* AVAILABLE RECORDS
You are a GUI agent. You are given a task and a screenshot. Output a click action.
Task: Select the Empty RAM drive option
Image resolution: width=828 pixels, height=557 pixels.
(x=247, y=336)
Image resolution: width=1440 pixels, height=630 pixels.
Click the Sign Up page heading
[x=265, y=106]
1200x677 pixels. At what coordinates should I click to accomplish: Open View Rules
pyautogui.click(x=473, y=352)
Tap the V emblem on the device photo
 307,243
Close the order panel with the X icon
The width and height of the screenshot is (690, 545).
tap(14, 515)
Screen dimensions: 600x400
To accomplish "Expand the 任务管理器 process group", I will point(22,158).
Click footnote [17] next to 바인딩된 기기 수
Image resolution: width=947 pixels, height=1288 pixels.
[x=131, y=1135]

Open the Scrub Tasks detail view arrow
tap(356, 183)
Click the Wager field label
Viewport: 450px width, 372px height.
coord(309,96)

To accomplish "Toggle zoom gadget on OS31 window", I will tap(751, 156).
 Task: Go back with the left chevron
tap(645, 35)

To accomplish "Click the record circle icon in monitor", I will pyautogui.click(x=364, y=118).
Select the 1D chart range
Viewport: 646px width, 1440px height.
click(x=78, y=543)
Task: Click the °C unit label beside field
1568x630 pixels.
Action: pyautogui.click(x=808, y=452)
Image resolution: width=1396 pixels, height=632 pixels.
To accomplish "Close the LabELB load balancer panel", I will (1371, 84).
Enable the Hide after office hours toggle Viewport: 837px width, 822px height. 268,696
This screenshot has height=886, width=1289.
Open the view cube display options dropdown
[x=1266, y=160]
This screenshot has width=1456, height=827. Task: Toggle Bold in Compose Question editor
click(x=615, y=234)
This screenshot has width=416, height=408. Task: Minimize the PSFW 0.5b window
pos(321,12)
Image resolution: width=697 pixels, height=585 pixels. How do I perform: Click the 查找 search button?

* WORK REQUEST
Reproduce exactly the lines from the one containing "1568x630 pixels." through the last line of the records, both included, and nothing else.

* SOLVED EXERCISE
1568x630 pixels.
Action: pyautogui.click(x=808, y=452)
Image resolution: width=1396 pixels, height=632 pixels.
To accomplish "Close the LabELB load balancer panel", I will (1371, 84).
Enable the Hide after office hours toggle Viewport: 837px width, 822px height. 268,696
This screenshot has height=886, width=1289.
Open the view cube display options dropdown
[x=1266, y=160]
This screenshot has width=1456, height=827. Task: Toggle Bold in Compose Question editor
click(x=615, y=234)
This screenshot has width=416, height=408. Task: Minimize the PSFW 0.5b window
pos(321,12)
Image resolution: width=697 pixels, height=585 pixels. How do I perform: Click the 查找 search button?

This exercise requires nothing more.